PROBLEM DETAILS:
Please reproduce all the data exactly as written and omit the pictures.

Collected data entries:
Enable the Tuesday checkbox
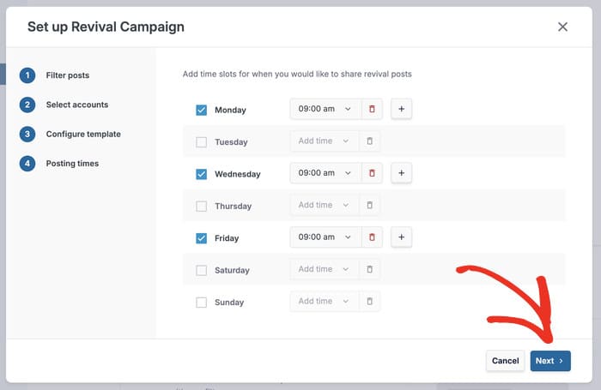Image resolution: width=601 pixels, height=390 pixels. click(x=202, y=142)
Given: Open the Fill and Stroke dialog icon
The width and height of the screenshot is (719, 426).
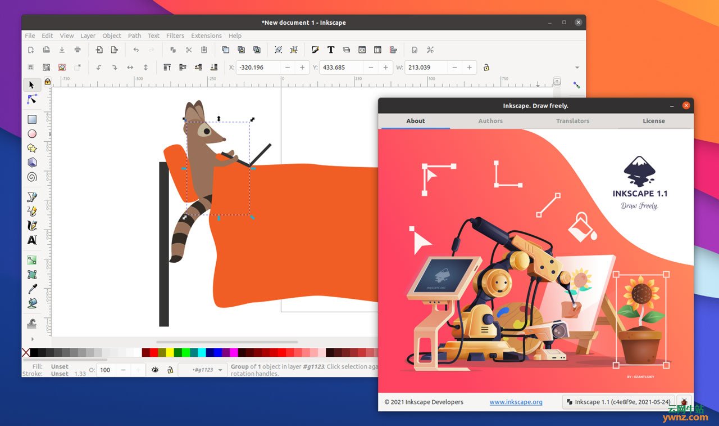Looking at the screenshot, I should pos(316,50).
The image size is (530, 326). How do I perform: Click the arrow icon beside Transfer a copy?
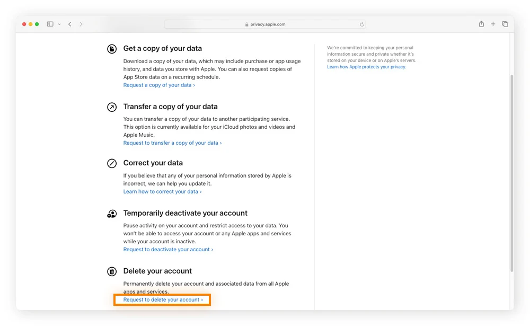pyautogui.click(x=112, y=107)
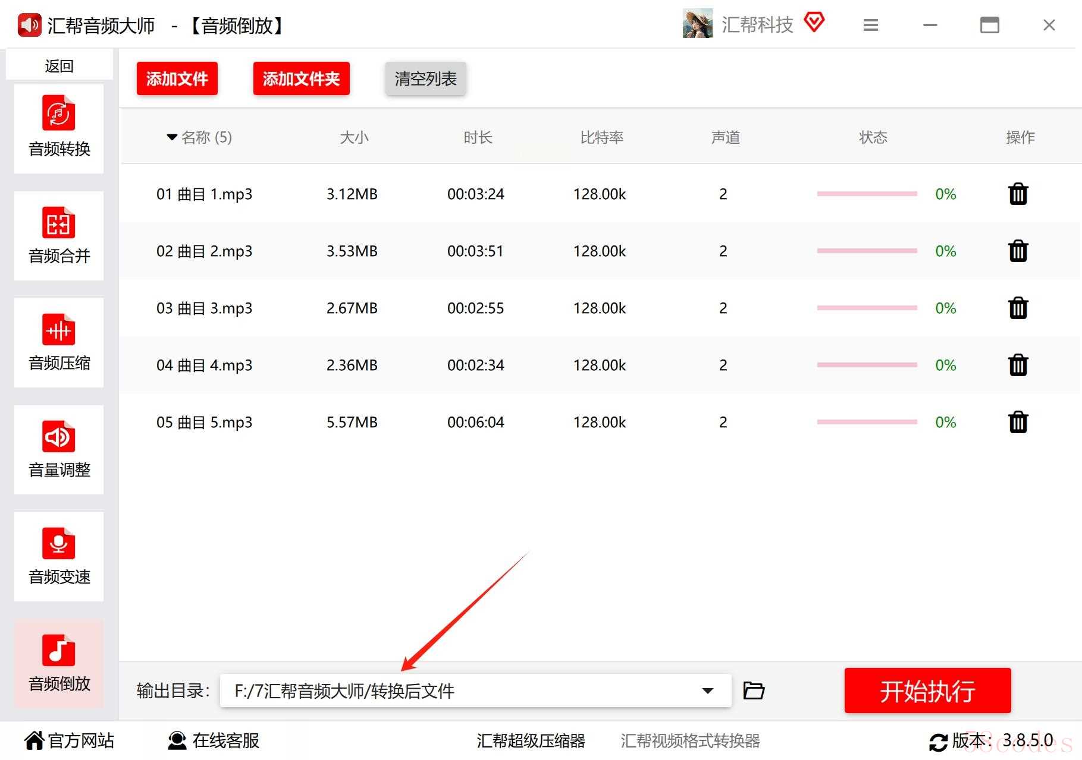Browse output folder with folder icon

tap(754, 690)
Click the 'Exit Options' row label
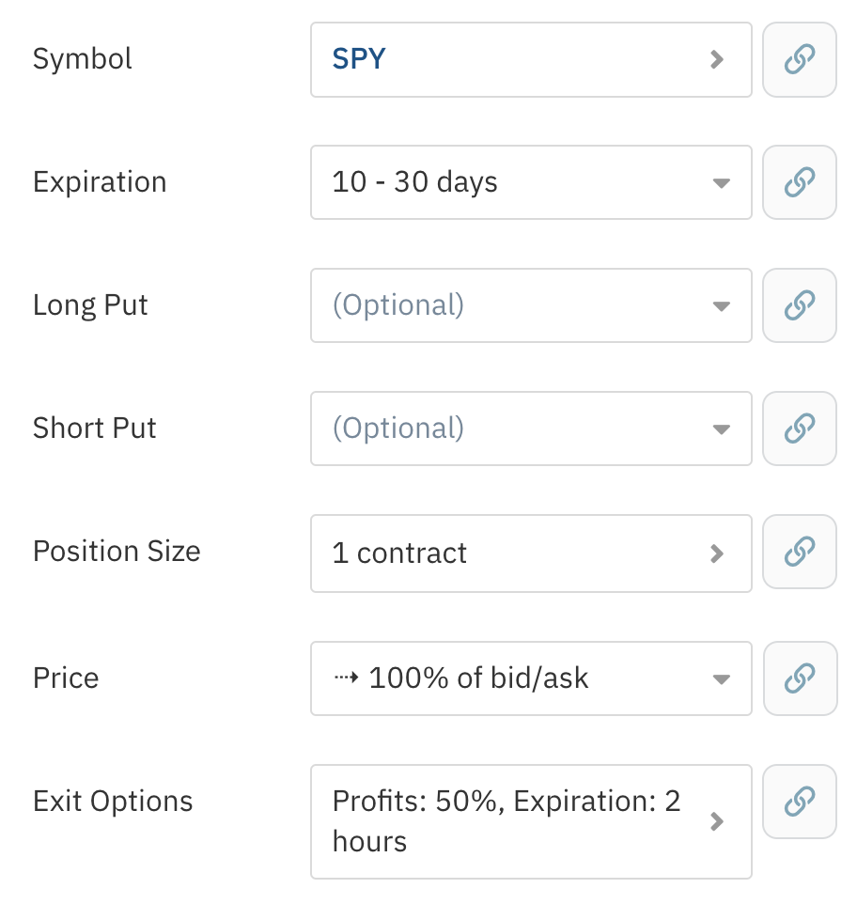 [x=113, y=802]
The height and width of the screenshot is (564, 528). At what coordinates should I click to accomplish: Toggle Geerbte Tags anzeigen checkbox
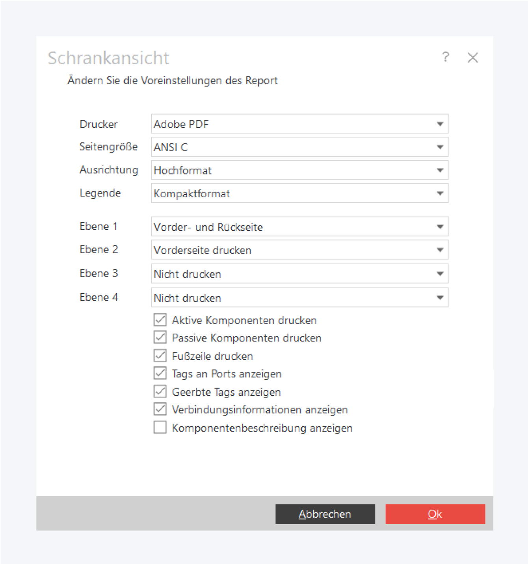[x=160, y=391]

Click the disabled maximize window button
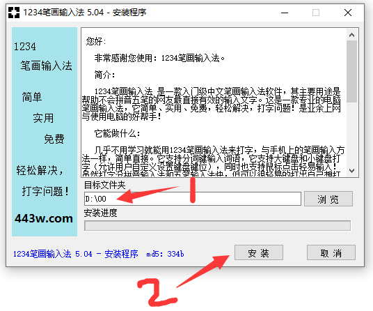316,13
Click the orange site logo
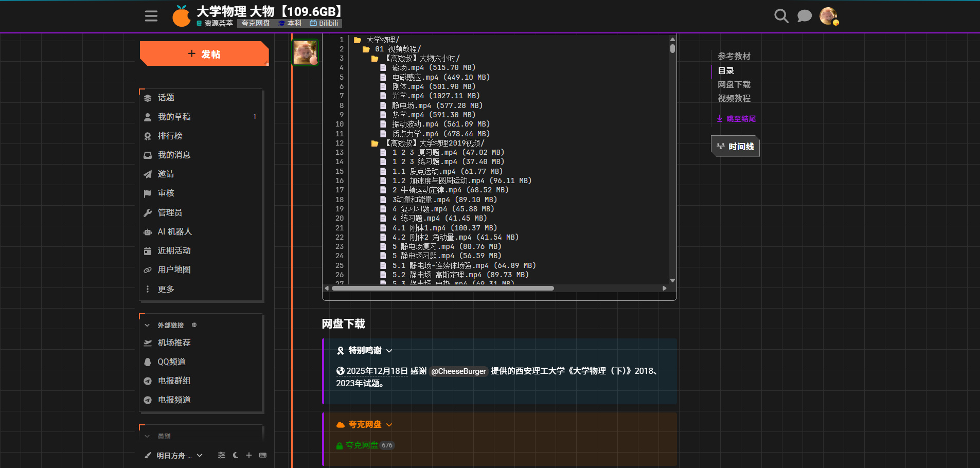 tap(181, 16)
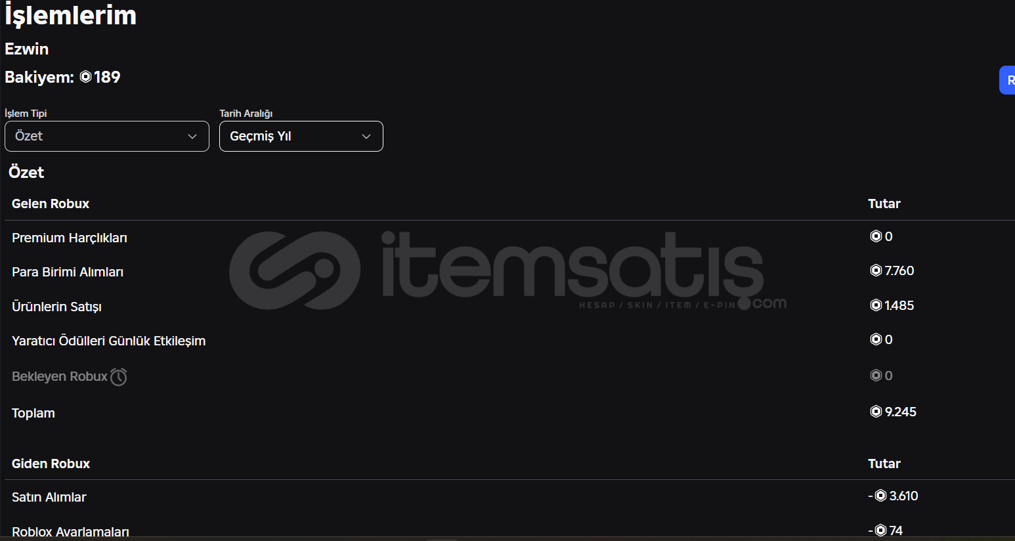1015x541 pixels.
Task: Click the Bekleyen Robux label
Action: 60,376
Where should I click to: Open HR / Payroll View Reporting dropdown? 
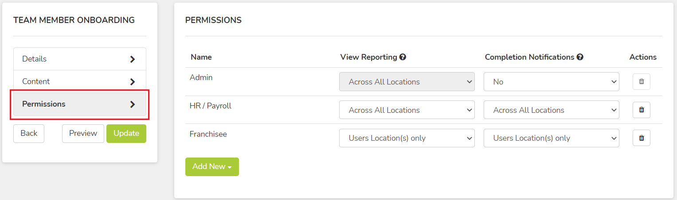point(407,110)
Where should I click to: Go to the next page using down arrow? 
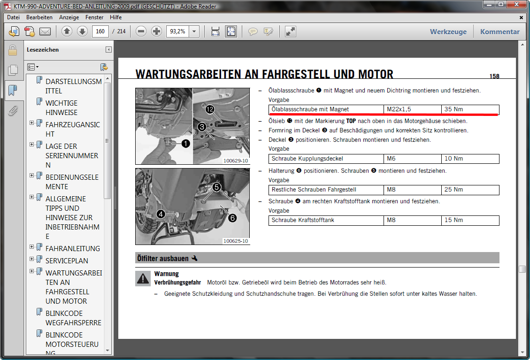click(82, 31)
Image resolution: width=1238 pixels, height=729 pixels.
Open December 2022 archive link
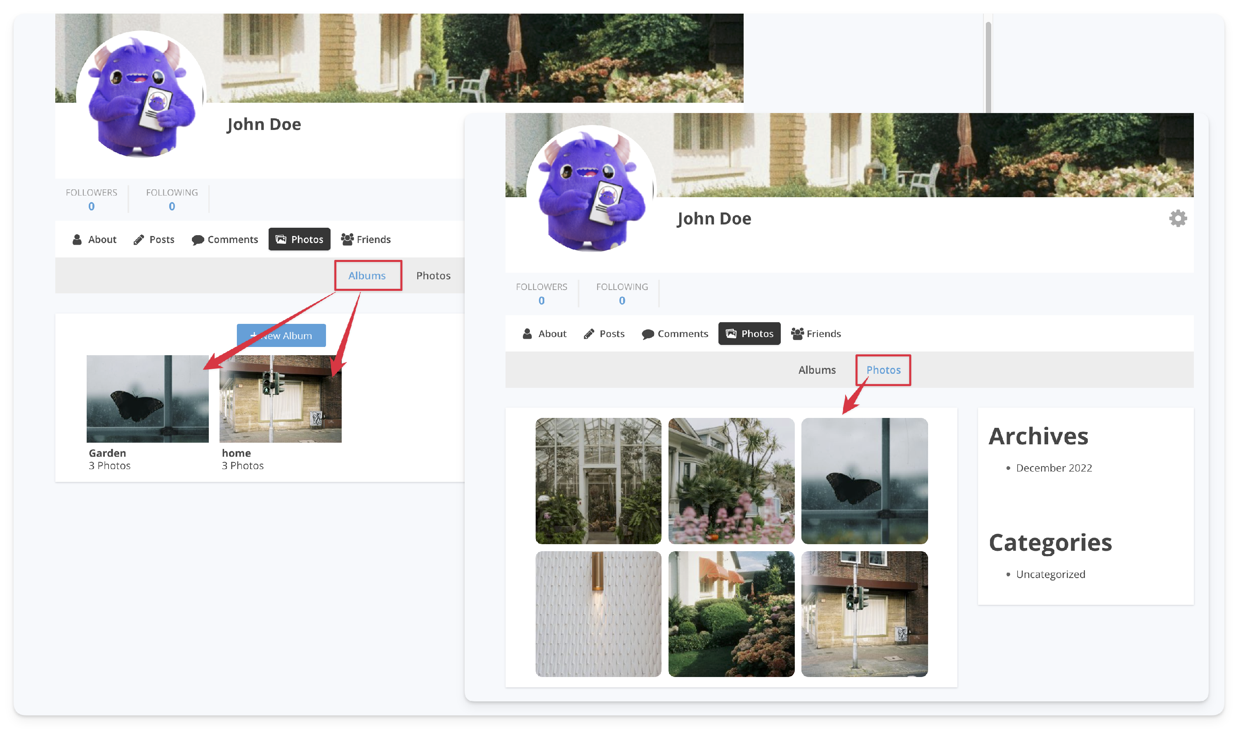1054,468
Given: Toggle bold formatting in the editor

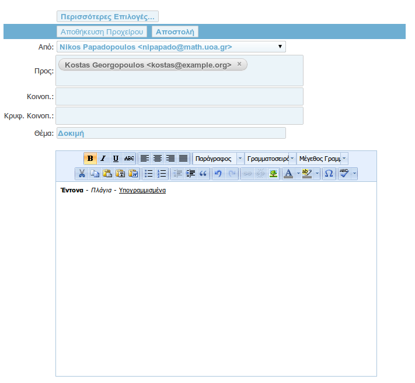Looking at the screenshot, I should (x=90, y=159).
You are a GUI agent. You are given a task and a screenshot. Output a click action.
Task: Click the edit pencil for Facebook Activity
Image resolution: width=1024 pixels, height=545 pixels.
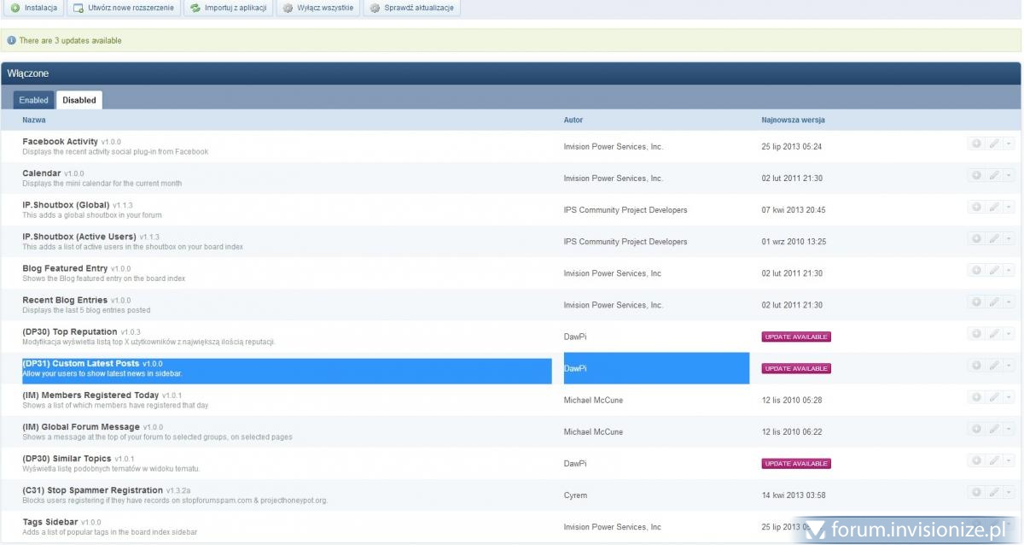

SOLUTION FOR THIS PROBLEM:
Enable the Tuesday checkbox
Image resolution: width=601 pixels, height=390 pixels. click(x=202, y=142)
Given: Open the Fill and Stroke dialog icon
The width and height of the screenshot is (719, 426).
Looking at the screenshot, I should pos(316,50).
The image size is (530, 326). How do I perform: Click the arrow icon beside Transfer a copy?
pyautogui.click(x=112, y=107)
Browse output folder with folder icon

tap(754, 690)
Click the 'Exit Options' row label
 [x=113, y=802]
The height and width of the screenshot is (564, 528). At what coordinates should I click to accomplish: Toggle Geerbte Tags anzeigen checkbox
[x=160, y=391]

Click the disabled maximize window button
316,13
Click the orange site logo
 tap(181, 16)
1015x541 pixels.
Task: Click the Bekleyen Robux label
Action: 60,376
Where should I click to: Open HR / Payroll View Reporting dropdown? 
point(407,110)
Where should I click to: Go to the next page using down arrow? 
click(82, 31)
Image resolution: width=1238 pixels, height=729 pixels.
Open December 2022 archive link
1054,468
Given: Toggle bold formatting in the editor

Looking at the screenshot, I should (x=90, y=159).
You are a GUI agent. You are given a task and a screenshot. Output a click action.
Task: Click the edit pencil for Facebook Activity
Image resolution: width=1024 pixels, height=545 pixels.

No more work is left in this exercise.